How food and beverage companies should react
Companies must now think about how to adjust their portfolios.
That could mean focusing on value propositions over premium ones, or focusing on putting premium products at more affordable price points (a strategy Diageo has already pledged to embrace).
What is difficult to predict, however, is the timing. In oil, consumers felt the impact straight away: prices at the pump soared as soon as the conflict began.

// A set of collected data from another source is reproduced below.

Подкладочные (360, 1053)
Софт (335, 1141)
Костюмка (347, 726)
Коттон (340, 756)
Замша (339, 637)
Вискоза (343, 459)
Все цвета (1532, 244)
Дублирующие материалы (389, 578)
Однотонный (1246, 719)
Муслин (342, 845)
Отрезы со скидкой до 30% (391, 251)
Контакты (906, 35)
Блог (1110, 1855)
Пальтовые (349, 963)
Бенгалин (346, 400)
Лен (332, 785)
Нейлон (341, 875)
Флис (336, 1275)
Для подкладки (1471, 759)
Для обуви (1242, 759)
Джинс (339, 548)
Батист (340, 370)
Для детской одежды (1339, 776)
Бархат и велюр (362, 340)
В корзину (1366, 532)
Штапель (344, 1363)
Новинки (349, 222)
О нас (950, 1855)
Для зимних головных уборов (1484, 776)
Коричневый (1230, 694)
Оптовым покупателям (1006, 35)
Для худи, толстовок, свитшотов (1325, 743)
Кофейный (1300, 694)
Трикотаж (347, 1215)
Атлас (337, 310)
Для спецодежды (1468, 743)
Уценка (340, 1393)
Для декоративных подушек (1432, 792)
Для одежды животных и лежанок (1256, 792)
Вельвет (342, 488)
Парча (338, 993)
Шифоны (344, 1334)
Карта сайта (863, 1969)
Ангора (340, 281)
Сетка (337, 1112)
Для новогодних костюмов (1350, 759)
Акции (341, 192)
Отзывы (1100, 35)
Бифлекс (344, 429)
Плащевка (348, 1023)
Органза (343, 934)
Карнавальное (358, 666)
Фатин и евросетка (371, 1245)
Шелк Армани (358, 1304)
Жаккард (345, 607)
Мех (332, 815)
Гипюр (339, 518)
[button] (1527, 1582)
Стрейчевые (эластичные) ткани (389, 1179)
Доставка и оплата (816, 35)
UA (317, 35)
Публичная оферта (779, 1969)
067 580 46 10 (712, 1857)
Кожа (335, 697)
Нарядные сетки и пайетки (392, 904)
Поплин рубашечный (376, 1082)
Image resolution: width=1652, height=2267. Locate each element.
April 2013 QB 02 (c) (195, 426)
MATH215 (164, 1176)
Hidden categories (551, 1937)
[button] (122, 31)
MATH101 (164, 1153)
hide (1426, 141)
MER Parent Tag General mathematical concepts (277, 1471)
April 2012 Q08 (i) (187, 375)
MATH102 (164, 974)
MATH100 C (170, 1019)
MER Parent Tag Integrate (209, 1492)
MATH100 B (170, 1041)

In food and beverage, however, it’s less easy to predict when the effects will trickle down to shelves.
That’s going to vary between business and category: some, like coffee, are already under considerable pressure.
But in others, it will take time for consumers to readjust their habits and reprioritize their spending.
And what businesses need to do is keep up to date with the market and observe what happens at each twist and turn - and be prepared for it.
A sudden but contained shock may call for immediate action to mitigate a particular threat: but the prospect of prolonged disruption may require an overhaul of portfolios around long term changes.
“Think about what the plausible scenarios are,” said Silva. “What plays do you need to run in each situation, and what are the processes for each situation, and the actions you need to take?
“The situation is so uncertain and volatile that the normal rhythm of business can’t keep up with it. You can’t rely on quarterly reviews: the reality is the market is moving much faster.”